Qu’est-ce que la blockchain ?

La blockchain est une technologie de stockage et de transmission d’informations, transparente, sécurisée, et fonctionnant sans organe central de contrôle (définition de Blockchain France). Par extension, une blockchain constitue une base de données qui contient l’historique de tous les échanges effectués entre ses utilisateurs depuis sa création. Cette base de données est sécurisée et distribuée : elle est partagée par ses différents utilisateurs, sans intermédiaire, ce qui permet à chacun de vérifier la validité de la chaîne.

Situer la blockchain

La première blockchain est apparue en 2008 avec la monnaie numérique bitcoin, développée par un inconnu se présentant sous le pseudonyme Satoshi Nakamoto. Elle en est l’architecture sous-jacente. Si blockchain et bitcoin ont été construits ensemble, aujourd’hui de nombreux acteurs (entreprises, gouvernements, etc.) envisagent l’utilisation de la technologie blockchain pour d’autres cas que la monnaie numérique.

Comment ça marche ? 

Toute blockchain publique fonctionne nécessairement avec une monnaie ou un token (jeton) programmable. Bitcoin est un exemple de monnaie programmable. Les transactions effectuées entre les utilisateurs du réseau sont regroupées par blocs. Chaque bloc est validé par les nœuds du réseau appelés les “mineurs”, selon des techniques qui dépendent du type de blockchain. Dans la blockchain du bitcoin cette technique est appelée le “Proof-of-Work”, preuve de travail, et consiste en la résolution de problèmes algorithmiques.

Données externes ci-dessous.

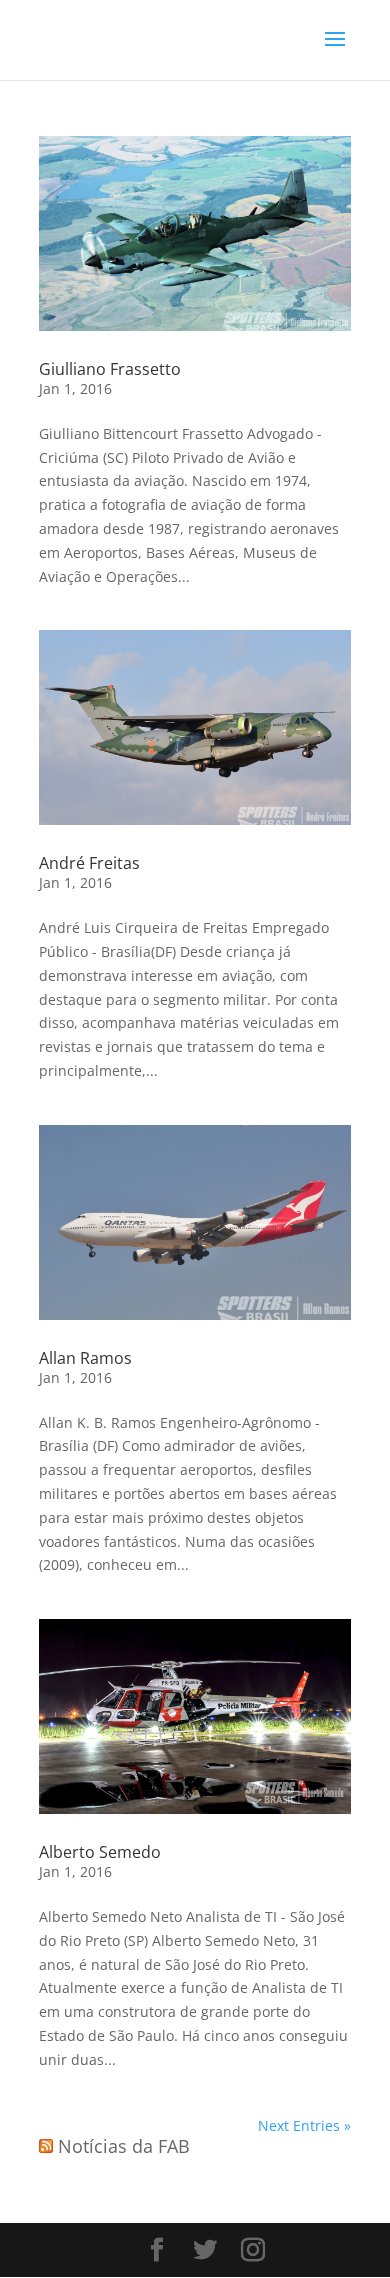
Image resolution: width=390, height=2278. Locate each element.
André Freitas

Une fois le bloc validé, il est horodaté et ajouté à la chaîne de blocs. La transaction est alors visible pour le récepteur ainsi que l’ensemble du réseau. Ce processus prend un certain temps selon la blockchain dont on parle (environ une dizaine de minutes pour bitcoin, 15 secondes pour Ethereum).

Le potentiel de la blockchain

Si le traitement et la vente de nos informations et données personnelles par les géants d’internet n’a rien de nouveau. Ce que peu de gens savent, c’est que notre identité numérique et toutes les données qui y sont associées ne nous appartiennent pas. Non content de ne pas nous appartenir, ces données sont souvent très mal sécurisées. De manière générale, le public et les entreprises ne font attention à la protection de leurs données que lorsqu’il est trop tard – quand un piratage a eu lieu, et que leurs propres données sont compromises.

La solution viendra en partie de blockchain Ethereum, celle-ci nous permet de construire un nouvel internet sur des systèmes distribués, plus communément appelé Web 3.0. Le Web 3.0 représente une nouvelle façon d’organiser les données sur internet de manière à redonner du contrôle aux utilisateurs. Sur des réseaux utilisant Ethereum comme registre, les utilisateurs créent de façon autonome leur identité numérique et restent propriétaires de leurs données. Ils peuvent ensuite décider de les concéder à des plateformes qui espèrent les valoriser. À tout moment les utilisateurs peuvent révoquer cette autorisation. Cette idée est souvent référencée en tant qu’identité autogérée – en anglais self-sovereign identity. Dans un système tel que celui-ci, surfer sur le Web sera bien plus simple et sécurisé, avec une intégration complète de l’expérience avec son identité numérique et les données qui lui sont liées, quel que soit le site visité. Seule la création d’un service de ce type, rendu possible par la technologie blockchain et l’identité autogérée peut réellement faire la différence en termes de protection des données et de la vie privée.

Alors c’est pour quand ? L’identité autogérée en est encore à ses débuts, mais elle est bien plus qu’une idée. Des solutions existent déjà. La ville de Zoug, en Suisse, offre à ses résidents l’option d’une identité numérique basée sur Ethereum avec laquelle ils peuvent avoir accès à des services publics et municipaux.